El tercer movimiento, La tierra, empieza con la intervención de la cuerda en un ritmo frenético. Los distintos instrumentos se van incorporando en esta vorágine sonora. La segunda sección tiene carácter rítmico marcado por los metales y la percusión. Mientras, las maderas intervienen mediante arabescos con influencias del jazz. Continúa con un estrepitoso tutti orquestal con intervención de una sirena y variados glissandos. La última parte vuelve a la calma con trinos en piano, pero pronto retorna la intensidad sonora. Una breve y tranquila sección enlaza sin pausa con el siguiente movimiento.
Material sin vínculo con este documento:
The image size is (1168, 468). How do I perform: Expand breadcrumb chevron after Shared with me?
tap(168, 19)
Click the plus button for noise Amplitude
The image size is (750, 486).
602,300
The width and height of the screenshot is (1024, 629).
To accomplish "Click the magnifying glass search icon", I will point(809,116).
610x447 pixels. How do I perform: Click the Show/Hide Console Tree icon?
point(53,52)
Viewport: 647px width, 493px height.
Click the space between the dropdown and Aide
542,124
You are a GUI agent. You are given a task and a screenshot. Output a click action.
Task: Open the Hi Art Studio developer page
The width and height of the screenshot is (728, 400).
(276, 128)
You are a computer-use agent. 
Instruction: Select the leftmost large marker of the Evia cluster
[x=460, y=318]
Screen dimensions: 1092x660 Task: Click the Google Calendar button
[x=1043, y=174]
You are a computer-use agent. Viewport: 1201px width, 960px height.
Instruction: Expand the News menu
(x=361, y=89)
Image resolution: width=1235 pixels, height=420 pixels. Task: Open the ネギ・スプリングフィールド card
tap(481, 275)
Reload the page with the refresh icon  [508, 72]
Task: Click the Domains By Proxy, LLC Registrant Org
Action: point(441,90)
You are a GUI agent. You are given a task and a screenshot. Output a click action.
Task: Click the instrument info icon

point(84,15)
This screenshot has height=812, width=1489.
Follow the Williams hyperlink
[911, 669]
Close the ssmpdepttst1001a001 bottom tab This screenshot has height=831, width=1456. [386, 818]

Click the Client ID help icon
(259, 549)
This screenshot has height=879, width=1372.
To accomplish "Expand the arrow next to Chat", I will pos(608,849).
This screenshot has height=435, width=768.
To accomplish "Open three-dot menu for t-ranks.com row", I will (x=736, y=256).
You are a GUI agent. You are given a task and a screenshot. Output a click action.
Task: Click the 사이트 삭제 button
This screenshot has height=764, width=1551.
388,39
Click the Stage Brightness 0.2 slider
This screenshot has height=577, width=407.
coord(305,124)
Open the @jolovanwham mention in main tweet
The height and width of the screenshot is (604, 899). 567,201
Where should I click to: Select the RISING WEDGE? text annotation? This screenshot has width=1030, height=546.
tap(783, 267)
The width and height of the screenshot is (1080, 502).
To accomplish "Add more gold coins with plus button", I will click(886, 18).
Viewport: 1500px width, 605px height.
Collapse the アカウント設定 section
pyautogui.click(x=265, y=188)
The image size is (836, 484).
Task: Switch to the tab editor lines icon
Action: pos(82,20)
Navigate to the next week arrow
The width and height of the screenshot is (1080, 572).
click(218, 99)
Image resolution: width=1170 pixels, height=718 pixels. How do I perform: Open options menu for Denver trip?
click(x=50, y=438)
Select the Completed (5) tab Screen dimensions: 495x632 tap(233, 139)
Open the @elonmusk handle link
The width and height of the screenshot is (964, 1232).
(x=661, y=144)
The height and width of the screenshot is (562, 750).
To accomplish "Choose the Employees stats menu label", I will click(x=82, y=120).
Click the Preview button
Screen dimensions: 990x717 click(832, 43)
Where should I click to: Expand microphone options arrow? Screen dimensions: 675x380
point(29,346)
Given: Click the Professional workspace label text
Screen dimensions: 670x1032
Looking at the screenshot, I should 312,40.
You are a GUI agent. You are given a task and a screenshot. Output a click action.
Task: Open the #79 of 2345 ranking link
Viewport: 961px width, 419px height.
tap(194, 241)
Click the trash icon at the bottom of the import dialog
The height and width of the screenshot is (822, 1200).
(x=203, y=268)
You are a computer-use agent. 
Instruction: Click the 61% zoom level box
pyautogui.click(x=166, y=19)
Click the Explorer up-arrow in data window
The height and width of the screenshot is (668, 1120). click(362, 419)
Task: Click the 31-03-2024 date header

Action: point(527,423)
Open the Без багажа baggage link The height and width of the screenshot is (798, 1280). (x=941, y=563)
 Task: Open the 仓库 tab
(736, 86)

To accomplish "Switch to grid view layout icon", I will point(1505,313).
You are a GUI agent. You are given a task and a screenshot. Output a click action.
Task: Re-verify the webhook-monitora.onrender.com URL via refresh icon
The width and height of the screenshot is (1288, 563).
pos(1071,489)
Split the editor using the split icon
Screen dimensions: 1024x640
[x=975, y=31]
El cuarto movimiento, El aire, contrasta con los anteriores por su calma. El violín y el violoncelo se convierten en solistas en su registro agudo, arropados por una atmósfera orquestal como si flotaran en una nube. La entrada de la orquesta en un crescendo parece cambiar las cosas, pero pronto se convierte en un plácido adagio, hasta que la música se disuelve. La última sección hace de puente hacia el último movimiento. Emplea las campanas tubulares y otros elementos metálicos para iniciar una coral de los metales que acaba en un crescendo.

El quinto movimiento, Hacia la luz, empieza con sonidos misteriosos, que sugieren un tiempo muy antiguo en el que vuelan pájaros desconocidos. Un crescendo nos eleva hacia las alturas hasta alcanzar un clímax de carácter heroico. Luego la música se disuelve en una línea aguda de los violines que pasa a los clarinetes. Empieza un descenso, una carrera hacia el vacío que atraviesa diversas densidades sonoras. En la parte final comienza un crescendo de tipo ascendente, como un intenso chorro de luz que va invadiendo todo el espacio recordando el tema heroico anterior. Termina con una disolución sonora sobre un acorde de la cuerda en armónicos.

El tercer movimiento, La Tierra, se estrenó como hemos dicho anteriormente en Sevilla durante un concierto en el que se interpretó junto a "Los Planetas" de Holst como un complemento a la suite, por lo cual puede interpretarse de forma separada.

La sinfonía se considera como la obra más importante escrita por el compositor hasta ahora. Una música que intenta plasmar en imágenes sonoras los estímulos visuales, llegando a formas de gran expresividad, empleando un lenguaje moderno en el que ha sabido integrar las formas del pasado.

El compositor se inspira para la composición de sus obras en pinturas. En la parte final de la sinfonía dice inspirarse en la obra del pintor inglés William Blake (1757-1827), con sus imágenes místicas.

Entre sus últimas obras se encuentra "Absolute!" para conjunto orquestal compuesta en 2014 y estrenada en Badajoz por el Ensemble Sonido Extremo el 30 de noviembre de 2014 y "The Messenger" escrita en 2015 y también estrenada en Badajoz por el Ensemble NeoArs Sonora durante el Ciclo de Música Actual de Badajoz. Podemos observar como su música se ha vuelto menos agresiva adoptando un estilo más armónico con influencias del jazz.

Ha compuesto también diversas obras para piano, como sus dos sonatas, los "24 Interludios" del año 2003 o su colección de "Invenciones" empezada en 2003, dedicada a piezas fáciles con fines didácticos.

Miembro fundador del conjunto Música Presente. Compositor en residencia con la Orquesta de Cadaqués. Es Profesor de Composición del Conservatorio Superior de Música de Zaragoza y director artístico del Premio Internacional de Composición Reina Sofía.

Rueda empezó a escribir una cuarta sinfonía, por encargo de la Orquesta Nacional de España, pero añade lo siguiente. No llegué a tiempo para el encargo y se quedó descolgada completamente. Si hay cuarta, que espero que sí, a lo mejor ya no tiene nada que ver con eso. He cambiado en estos años y lo que estoy haciendo es muy diferente.